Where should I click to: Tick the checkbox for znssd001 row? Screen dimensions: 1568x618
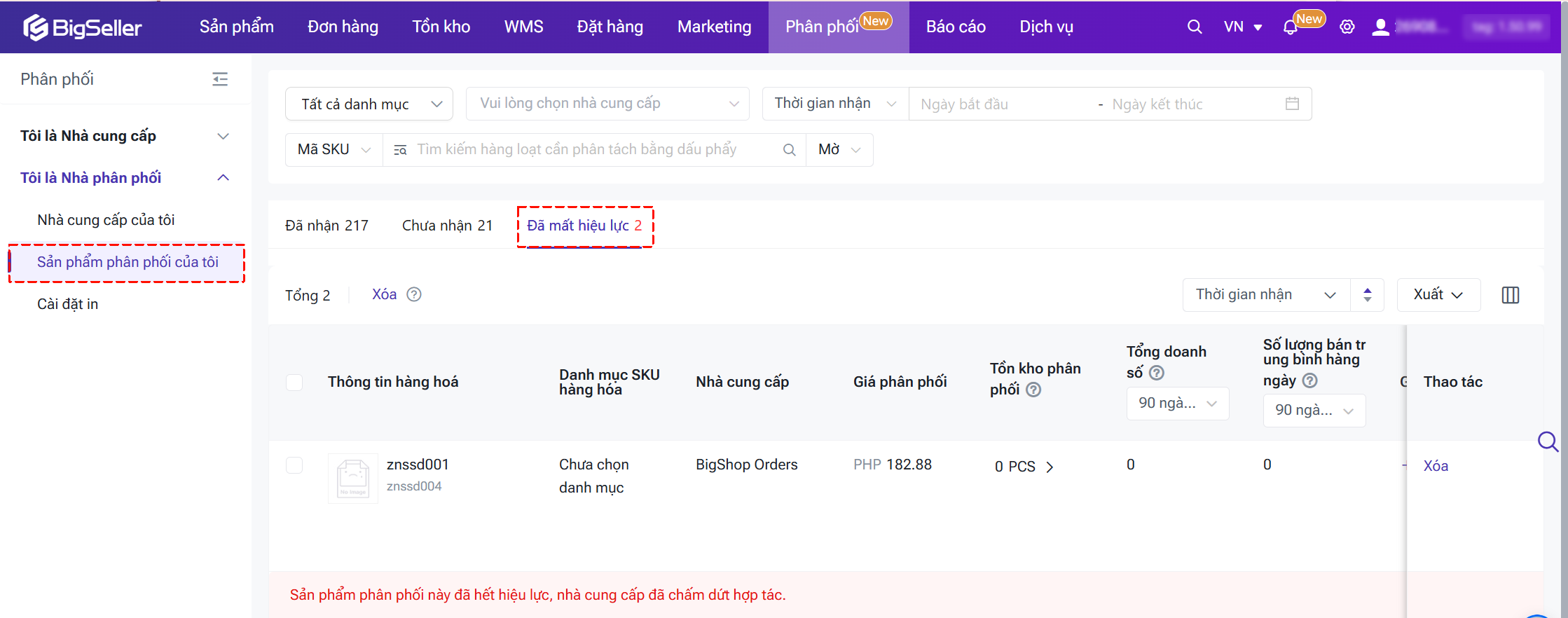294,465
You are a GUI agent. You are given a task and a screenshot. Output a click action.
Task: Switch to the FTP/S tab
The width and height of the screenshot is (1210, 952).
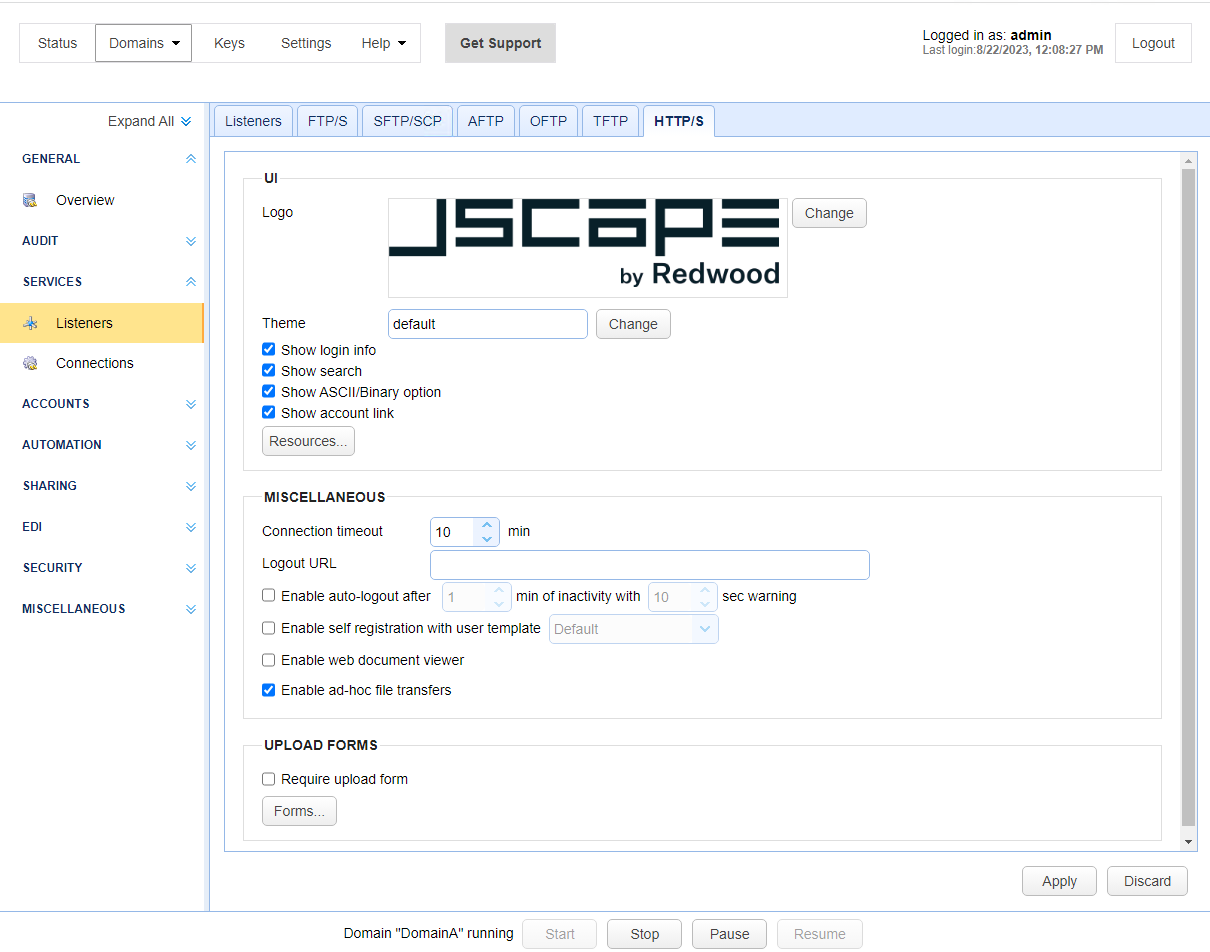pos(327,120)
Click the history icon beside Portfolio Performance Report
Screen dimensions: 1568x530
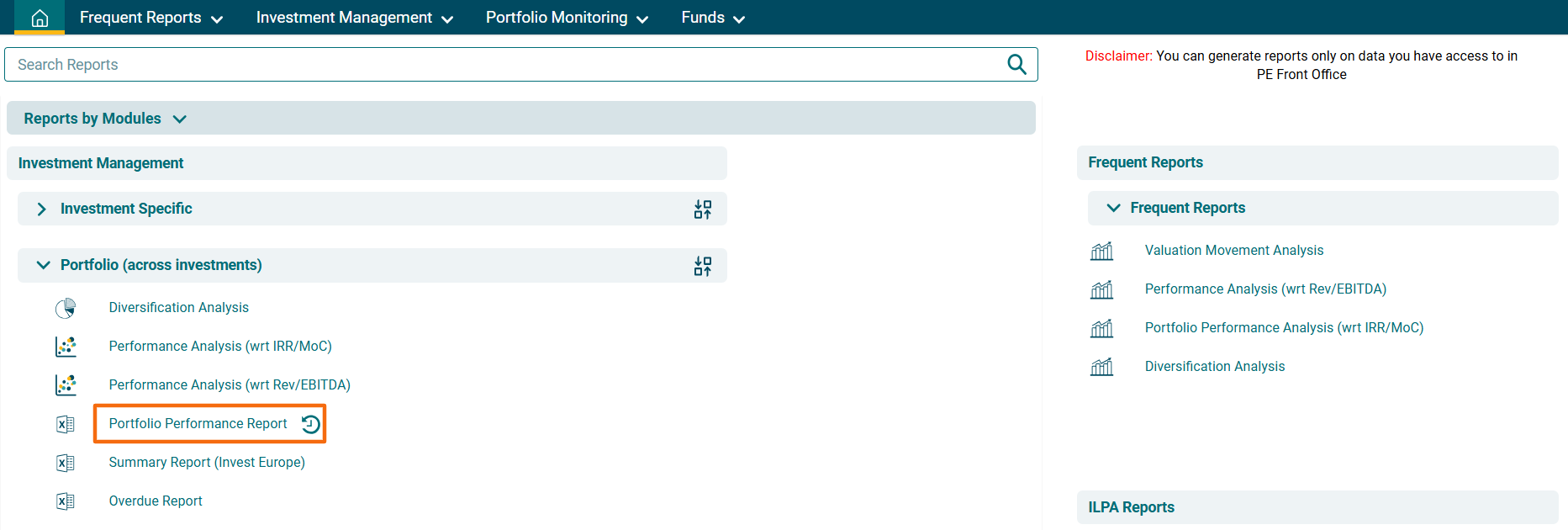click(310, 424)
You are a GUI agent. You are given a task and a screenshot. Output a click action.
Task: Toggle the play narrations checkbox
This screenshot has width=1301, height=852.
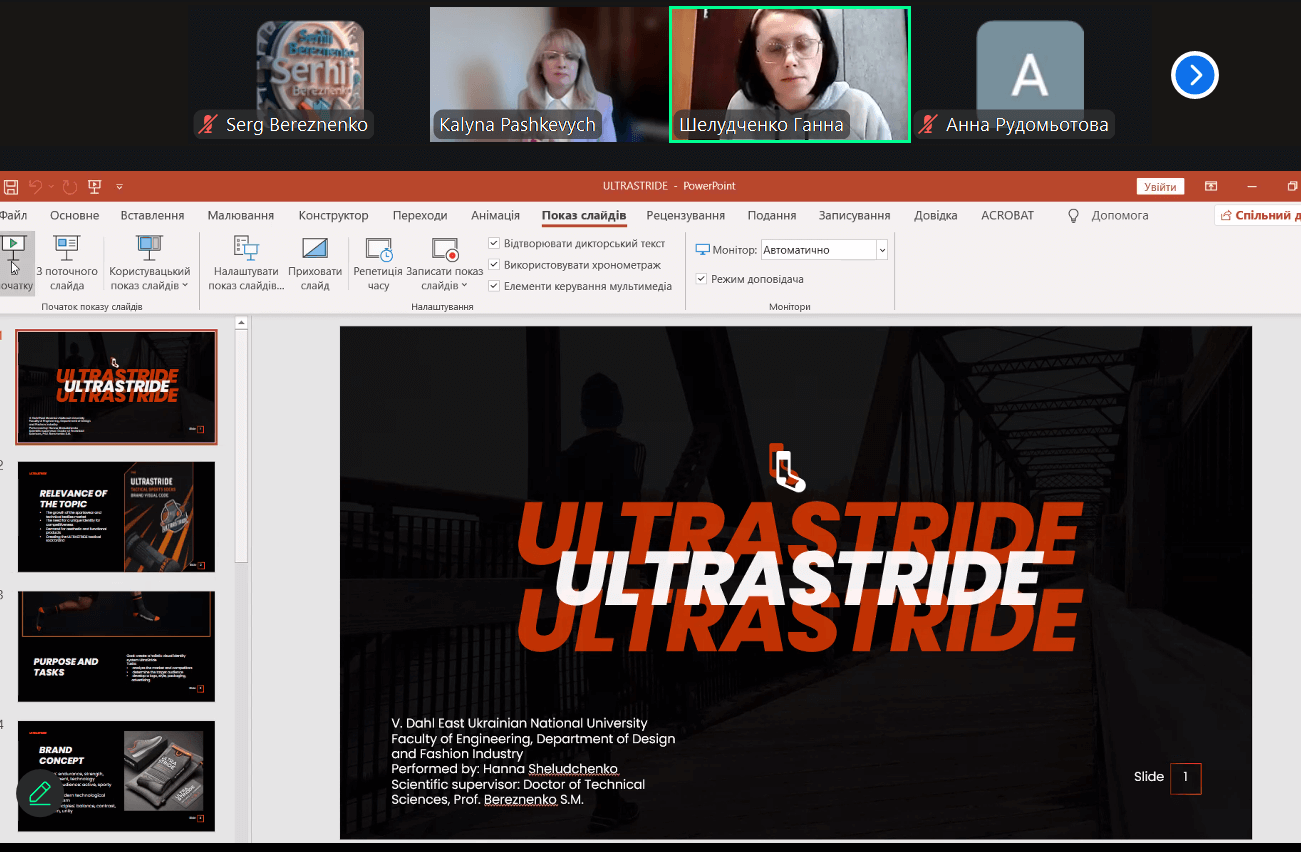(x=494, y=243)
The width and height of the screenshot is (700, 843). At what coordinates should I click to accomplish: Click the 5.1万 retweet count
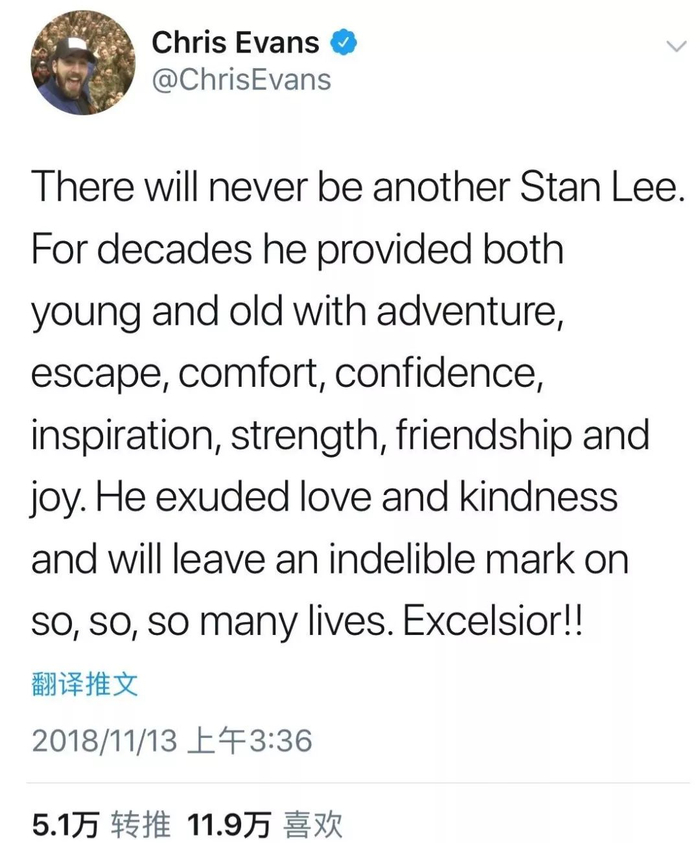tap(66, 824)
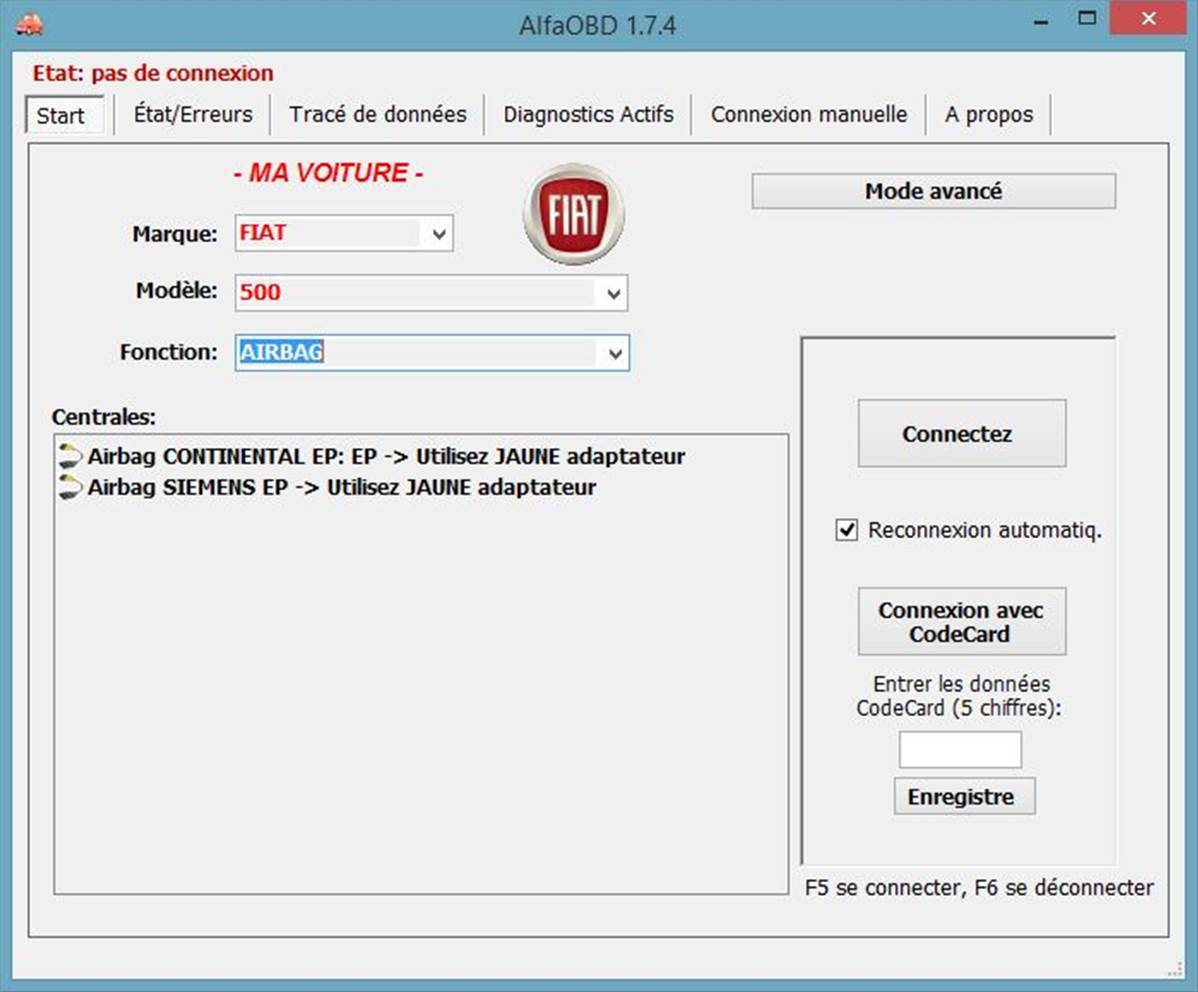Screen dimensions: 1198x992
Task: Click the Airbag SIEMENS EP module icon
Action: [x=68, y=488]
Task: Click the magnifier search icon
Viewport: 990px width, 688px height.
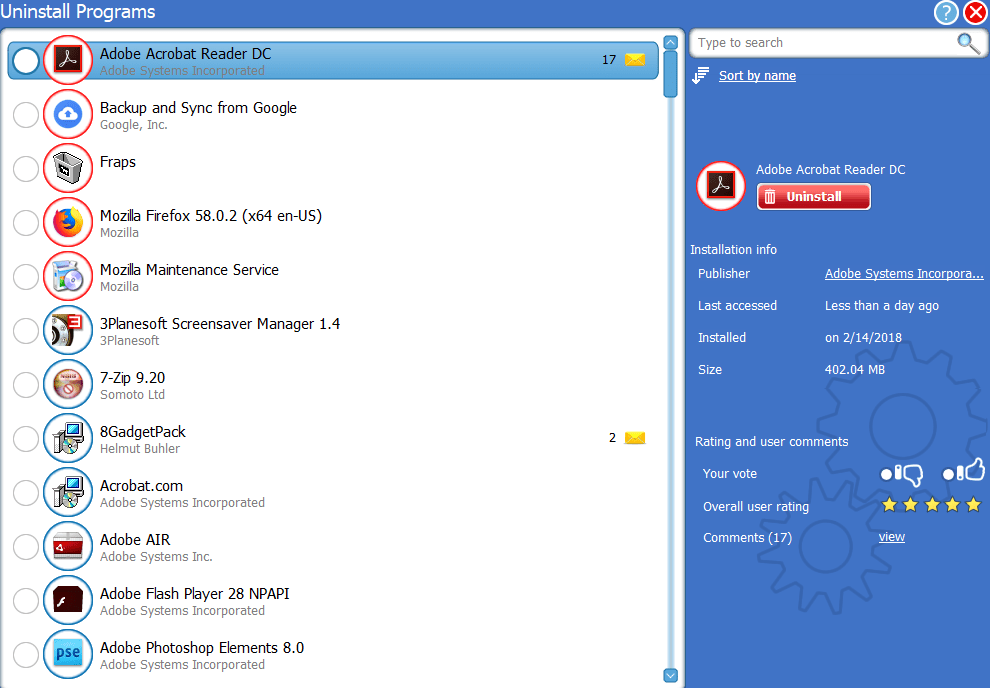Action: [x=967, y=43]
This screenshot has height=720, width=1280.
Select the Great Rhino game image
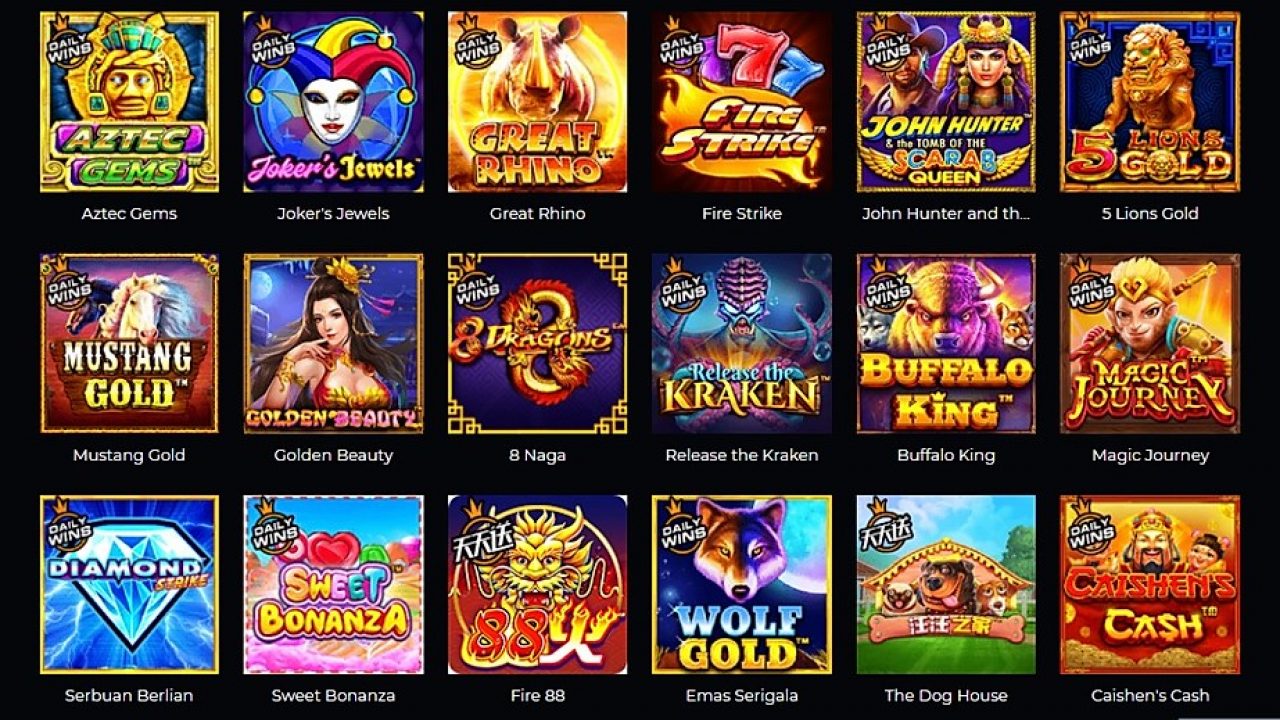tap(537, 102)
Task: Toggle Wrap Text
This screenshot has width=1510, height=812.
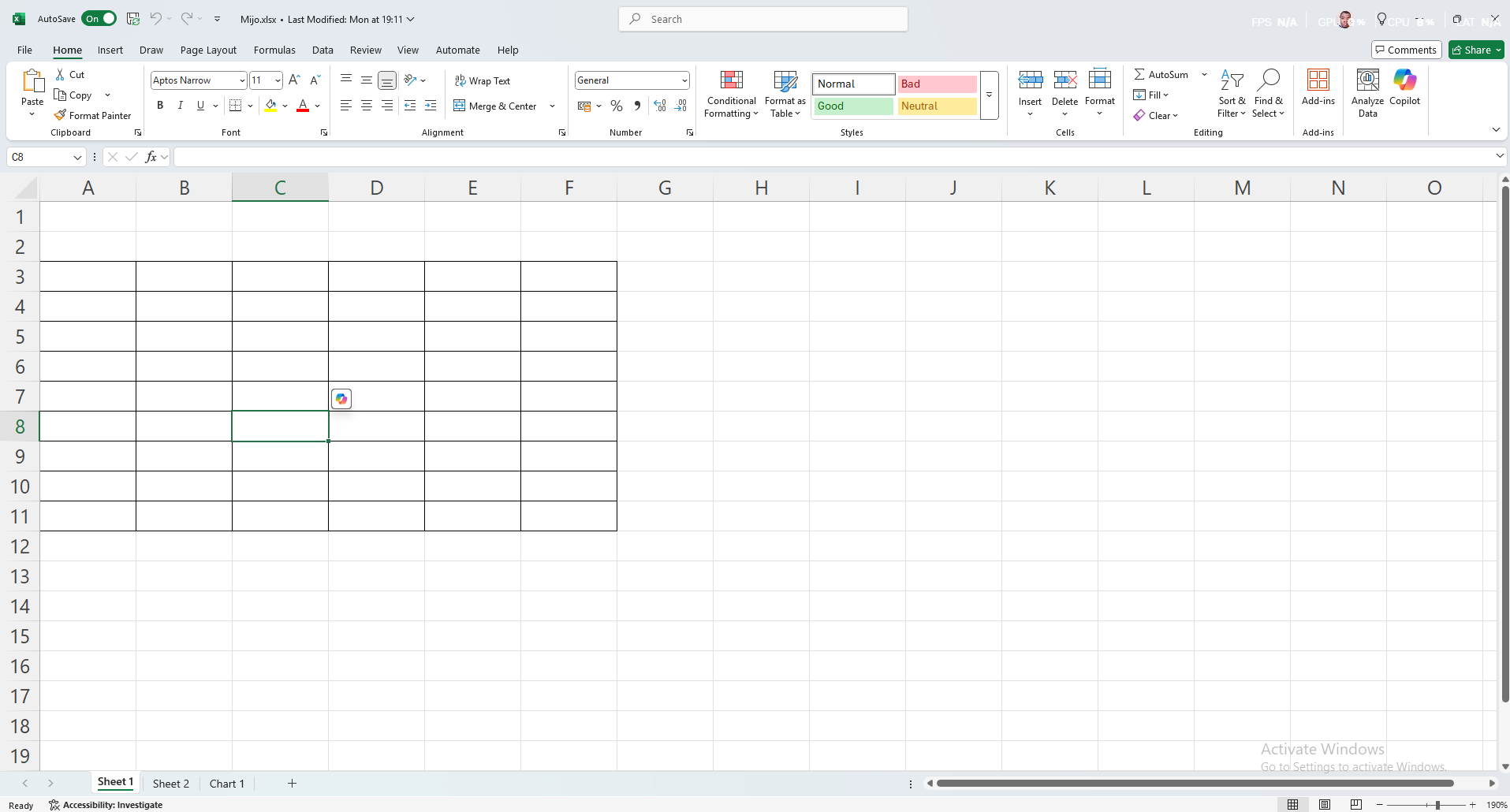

→ WHAT IS NEEDED
Copy exactly and only this span: the line with "The width and height of the screenshot is (1210, 952)." through the final line of the entries, both ends included, with the pictures left out.

→ OUTPUT FOR THIS EXERCISE
The width and height of the screenshot is (1210, 952).
pos(327,120)
Click the history icon beside Portfolio Performance Report
Screen dimensions: 1568x530
click(310, 424)
You are a GUI agent. You are given a task and a screenshot. Output a click action.
Task: Toggle the play narrations checkbox
This screenshot has width=1301, height=852.
(x=494, y=243)
The width and height of the screenshot is (700, 843). At what coordinates should I click to accomplish: Click the 5.1万 retweet count
tap(66, 824)
Screen dimensions: 1198x992
Task: Click the Airbag SIEMENS EP module icon
Action: [x=68, y=488]
Task: Click the magnifier search icon
Viewport: 990px width, 688px height.
Action: [x=967, y=43]
This screenshot has height=720, width=1280.
Select the Great Rhino game image
tap(537, 102)
Task: Toggle Wrap Text
This screenshot has width=1510, height=812.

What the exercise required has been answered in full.